No bien supe de tu boca estas miserias íntimas, cuando comenzó a suceder en mí una cosa extraña; algo semejante a lo que debe de ocurrir al espectador, si luego de seducido por el encanto de las decoraciones, entra en el escenario. Allí verá las aureolas desvanecerse. Allí verá que la magia es obra del tramoyista; cómo las lágrimas las dicta el apuntador.
De tus confesiones mi vanidad de amante salía maltrecha. Tus confidencias mataban mi ilusión. ¿Cuál era mi triunfo? ¿Sobre quién vencía? ¿Sobre tu esposo? No lo amabas. ¿Sobre tus pretendientes? No los apreciabas. ¿Sobre tu corazón? Tu corazón era, ahora lo veía, una presa fácil. Ya no me envanecí de tu afecto.
Tú, entretanto, me querías más. La flor de tu alma, rociada por vez primera con blando rocío de amor, abría sus pétalos, rosados y llenos de perfume. Por eso padeciste de veras, en tu orgullo y en tu amor, cuando empezaste a advertir la tibieza ó el cambio de mi afecto.
¿Qué pasó por tu alma? Casi me atrevería a decírtelo. Pensaste primero, que era ficción de enamorado feliz; luego fue cuando comprendiste que una como racha de invierno penetraba en mi pecho, marchitando queridas y verdes ilusiones. Allá en tus mientes no me juzgas con generosidad; me supones más cruel que infeliz. Y ¿cuándo será que te perdones el haberme amado?
Sin embargo, sabe que soy la víctima, en esta novela sentimental; víctima de una idea, de una preocupación, de una locura, de algo más fuerte que mi voluntad, de algo que tuerce el cuello a una dulzura dentro de mi alma.
Perdiéndote se apaga un sol de mi cielo. Te distancio de mi corazón, a mi pesar; a ti, en cambio, te separa del mío el orgullo. Te dices ofendida con mi proceder. El sacrificio de tu amor es el tributo que pagas a tu vanidad.
Ave de paso, yo volaré lejos, muy lejos, más allá de los horizontes. Padeceré la nostalgia de tus caricias; y los besos nacidos en mi boca, para tu boca, los besos que nunca te dí, me abrasarán.

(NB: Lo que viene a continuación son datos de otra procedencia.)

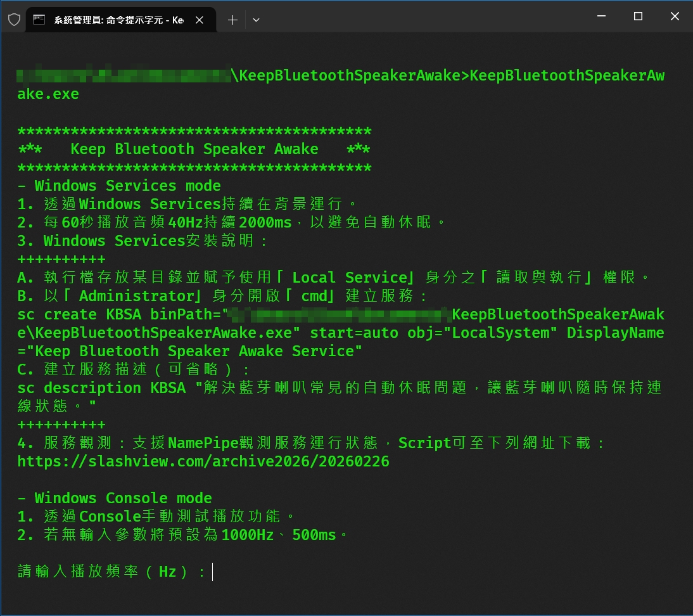Close the terminal window
The image size is (693, 616).
(675, 16)
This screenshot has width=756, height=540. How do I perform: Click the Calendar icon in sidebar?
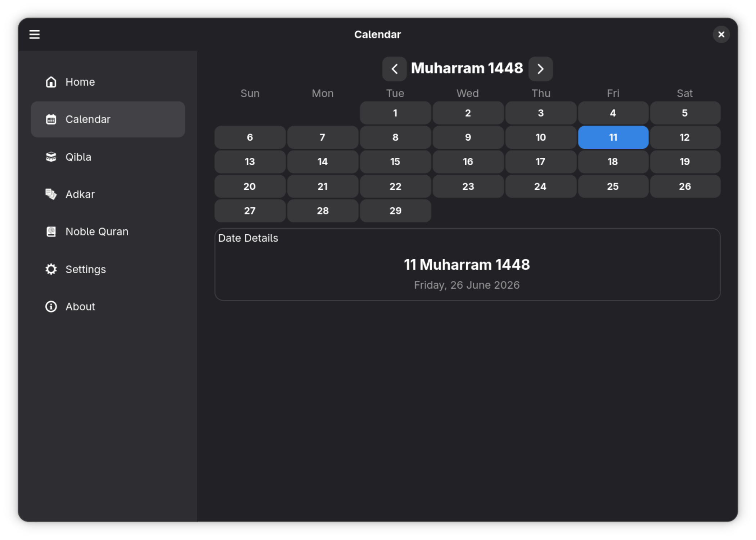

Pero correrá el tiempo. Cultivaremos nuestras almas; y otra cosecha de amores, acaso más rica, un día colmará nuestra ventura. Cuando se abran las nuevas rosas, y sus pétalos nos llenen otra vez de fragancia, recordaremos con melancolía el viejo amor.
Este amor, que es ahora un dolor, será mañana una memoria dulce. El alma nunca se arrepiente de haber querido; y con más ternura guarda, en el estuche de los recuerdos, la memoria de un amor desgraciado, que la de un amor feliz.